Usually when I leave the house I turn off wifi and just use mobile data

I would stronly recommend that you set your wifi to only join trusted networks. That way you can also just leave the wifi on and not have it connect to every random network it encounters.

[–] [email protected] 6 points 5 months ago* (last edited 5 months ago)

I would still recommend turning wifi off when leaving home for privacy reasons (which can easily be automated). The process to identify if a network is trusted or not requires a handshake. So leaving wifi on makes you trackable by the wifi network operators and the apps on your phone with access to your wifi, wether you connect a network or not.

[–] [email protected] 22 points 5 months ago (3 children)

You’re hiding your traffic route from your mobile operator and giving it instead to your vpn company who swear they are honest

[–] [email protected] 20 points 5 months ago* (last edited 5 months ago) (2 children)

I run my own wireguard VPN at home and connect to it from my phone when I'm traveling.

Grants me privacy (but not anonymity) from my mobile carrier. Sure, my home ISP still sees my VPN's traffic, but that's still one less company able to monitor my web traffic when I'm mobile.

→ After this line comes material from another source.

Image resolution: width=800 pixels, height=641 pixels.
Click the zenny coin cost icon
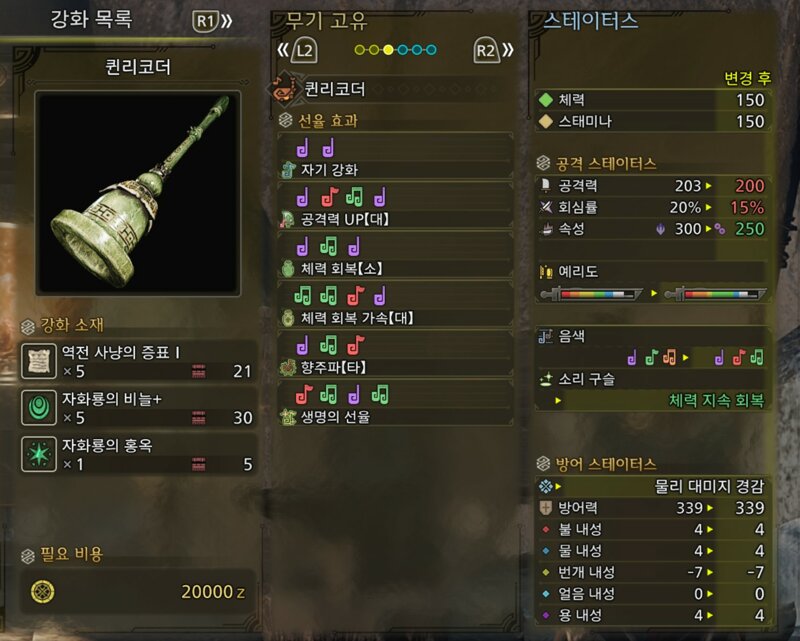[x=43, y=591]
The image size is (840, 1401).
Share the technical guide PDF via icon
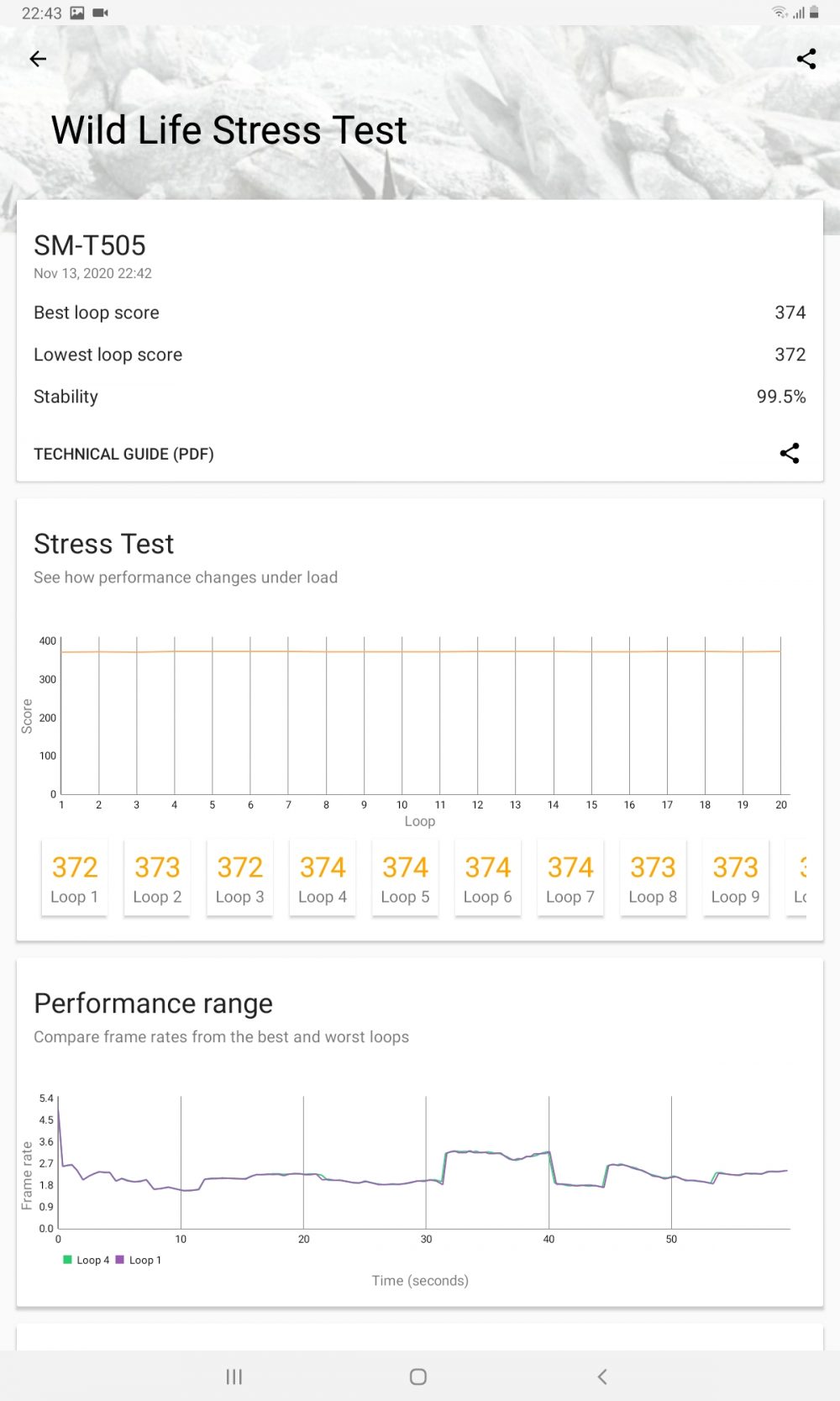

[–] [email protected] 5 points 5 months ago (1 children)

Running your own VPN in that situation is a good use-case agreed - assuming you trust yourself :)

[–] [email protected] 8 points 5 months ago (1 children)

I'm experienced enough to know that out of my mobile carrier and ISP, I am the least trustworthy operator.

[–] [email protected] 2 points 5 months ago

Thanks for the smile this morning 🙂

[–] [email protected] 3 points 5 months ago

Same. Also feels a bit safer connecting to public wifi.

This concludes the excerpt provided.